* _Entries taken from a collection_:

☆ ☆ ☆ ☆ ☆ ☆ ☆

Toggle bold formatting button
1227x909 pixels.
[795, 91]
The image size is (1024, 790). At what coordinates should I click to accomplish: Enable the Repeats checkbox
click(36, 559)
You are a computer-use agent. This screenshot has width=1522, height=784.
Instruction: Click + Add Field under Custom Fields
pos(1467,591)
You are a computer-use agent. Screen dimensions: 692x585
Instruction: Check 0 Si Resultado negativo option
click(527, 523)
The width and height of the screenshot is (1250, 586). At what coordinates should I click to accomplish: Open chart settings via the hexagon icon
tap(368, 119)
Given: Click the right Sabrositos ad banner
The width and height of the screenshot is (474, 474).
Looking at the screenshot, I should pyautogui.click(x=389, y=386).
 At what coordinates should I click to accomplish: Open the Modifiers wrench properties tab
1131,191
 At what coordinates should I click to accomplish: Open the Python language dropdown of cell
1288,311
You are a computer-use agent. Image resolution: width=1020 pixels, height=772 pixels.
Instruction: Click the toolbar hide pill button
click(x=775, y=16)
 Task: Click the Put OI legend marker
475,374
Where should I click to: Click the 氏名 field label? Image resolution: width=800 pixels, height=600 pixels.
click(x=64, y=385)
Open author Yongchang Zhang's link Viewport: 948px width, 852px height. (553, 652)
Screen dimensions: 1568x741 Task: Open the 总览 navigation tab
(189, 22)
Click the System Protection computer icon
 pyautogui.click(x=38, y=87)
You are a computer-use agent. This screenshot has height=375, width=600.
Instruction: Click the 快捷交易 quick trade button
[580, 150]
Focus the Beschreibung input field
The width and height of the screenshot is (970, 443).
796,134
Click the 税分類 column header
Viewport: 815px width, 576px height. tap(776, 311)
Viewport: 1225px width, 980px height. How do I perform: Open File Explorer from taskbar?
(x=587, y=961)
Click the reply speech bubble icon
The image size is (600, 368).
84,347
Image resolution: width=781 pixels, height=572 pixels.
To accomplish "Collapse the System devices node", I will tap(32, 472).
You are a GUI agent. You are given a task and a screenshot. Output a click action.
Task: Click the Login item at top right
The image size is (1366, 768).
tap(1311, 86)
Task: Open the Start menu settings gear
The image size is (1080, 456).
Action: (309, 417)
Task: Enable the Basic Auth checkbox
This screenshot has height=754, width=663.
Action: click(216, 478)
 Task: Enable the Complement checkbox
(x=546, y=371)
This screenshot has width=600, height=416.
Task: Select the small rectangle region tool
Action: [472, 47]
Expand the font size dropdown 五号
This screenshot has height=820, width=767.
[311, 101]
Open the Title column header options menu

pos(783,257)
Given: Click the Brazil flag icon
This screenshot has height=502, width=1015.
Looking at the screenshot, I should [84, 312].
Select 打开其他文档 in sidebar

☆ ☆ ☆ ☆ ☆ ☆ ☆

Render every line of the material above as a JSON list of strings, one string per line, leaving out blank lines.

* _The response_:
[
  "Toggle bold formatting button",
  "1227x909 pixels.",
  "[795, 91]",
  "The image size is (1024, 790). At what coordinates should I click to accomplish: Enable the Repeats checkbox",
  "click(36, 559)",
  "You are a computer-use agent. This screenshot has width=1522, height=784.",
  "Instruction: Click + Add Field under Custom Fields",
  "pos(1467,591)",
  "You are a computer-use agent. Screen dimensions: 692x585",
  "Instruction: Check 0 Si Resultado negativo option",
  "click(527, 523)",
  "The width and height of the screenshot is (1250, 586). At what coordinates should I click to accomplish: Open chart settings via the hexagon icon",
  "tap(368, 119)",
  "Given: Click the right Sabrositos ad banner",
  "The width and height of the screenshot is (474, 474).",
  "Looking at the screenshot, I should pyautogui.click(x=389, y=386).",
  " At what coordinates should I click to accomplish: Open the Modifiers wrench properties tab",
  "1131,191",
  " At what coordinates should I click to accomplish: Open the Python language dropdown of cell",
  "1288,311",
  "You are a computer-use agent. Image resolution: width=1020 pixels, height=772 pixels.",
  "Instruction: Click the toolbar hide pill button",
  "click(x=775, y=16)",
  " Task: Click the Put OI legend marker",
  "475,374",
  "Where should I click to: Click the 氏名 field label? Image resolution: width=800 pixels, height=600 pixels.",
  "click(x=64, y=385)",
  "Open author Yongchang Zhang's link Viewport: 948px width, 852px height. (553, 652)",
  "Screen dimensions: 1568x741 Task: Open the 总览 navigation tab",
  "(189, 22)",
  "Click the System Protection computer icon",
  " pyautogui.click(x=38, y=87)",
  "You are a computer-use agent. This screenshot has height=375, width=600.",
  "Instruction: Click the 快捷交易 quick trade button",
  "[580, 150]",
  "Focus the Beschreibung input field",
  "The width and height of the screenshot is (970, 443).",
  "796,134",
  "Click the 税分類 column header",
  "Viewport: 815px width, 576px height. tap(776, 311)",
  "Viewport: 1225px width, 980px height. How do I perform: Open File Explorer from taskbar?",
  "(x=587, y=961)",
  "Click the reply speech bubble icon",
  "The image size is (600, 368).",
  "84,347",
  "Image resolution: width=781 pixels, height=572 pixels.",
  "To accomplish \"Collapse the System devices node\", I will tap(32, 472).",
  "You are a GUI agent. You are given a task and a screenshot. Output a click action.",
  "Task: Click the Login item at top right",
  "The image size is (1366, 768).",
  "tap(1311, 86)",
  "Task: Open the Start menu settings gear",
  "The image size is (1080, 456).",
  "Action: (309, 417)",
  "Task: Enable the Basic Auth checkbox",
  "This screenshot has height=754, width=663.",
  "Action: click(216, 478)",
  " Task: Enable the Complement checkbox",
  "(x=546, y=371)",
  "This screenshot has width=600, height=416.",
  "Task: Select the small rectangle region tool",
  "Action: [472, 47]",
  "Expand the font size dropdown 五号",
  "This screenshot has height=820, width=767.",
  "[311, 101]",
  "Open the Title column header options menu",
  "pos(783,257)",
  "Given: Click the Brazil flag icon",
  "This screenshot has height=502, width=1015.",
  "Looking at the screenshot, I should [84, 312].",
  "Select 打开其他文档 in sidebar"
]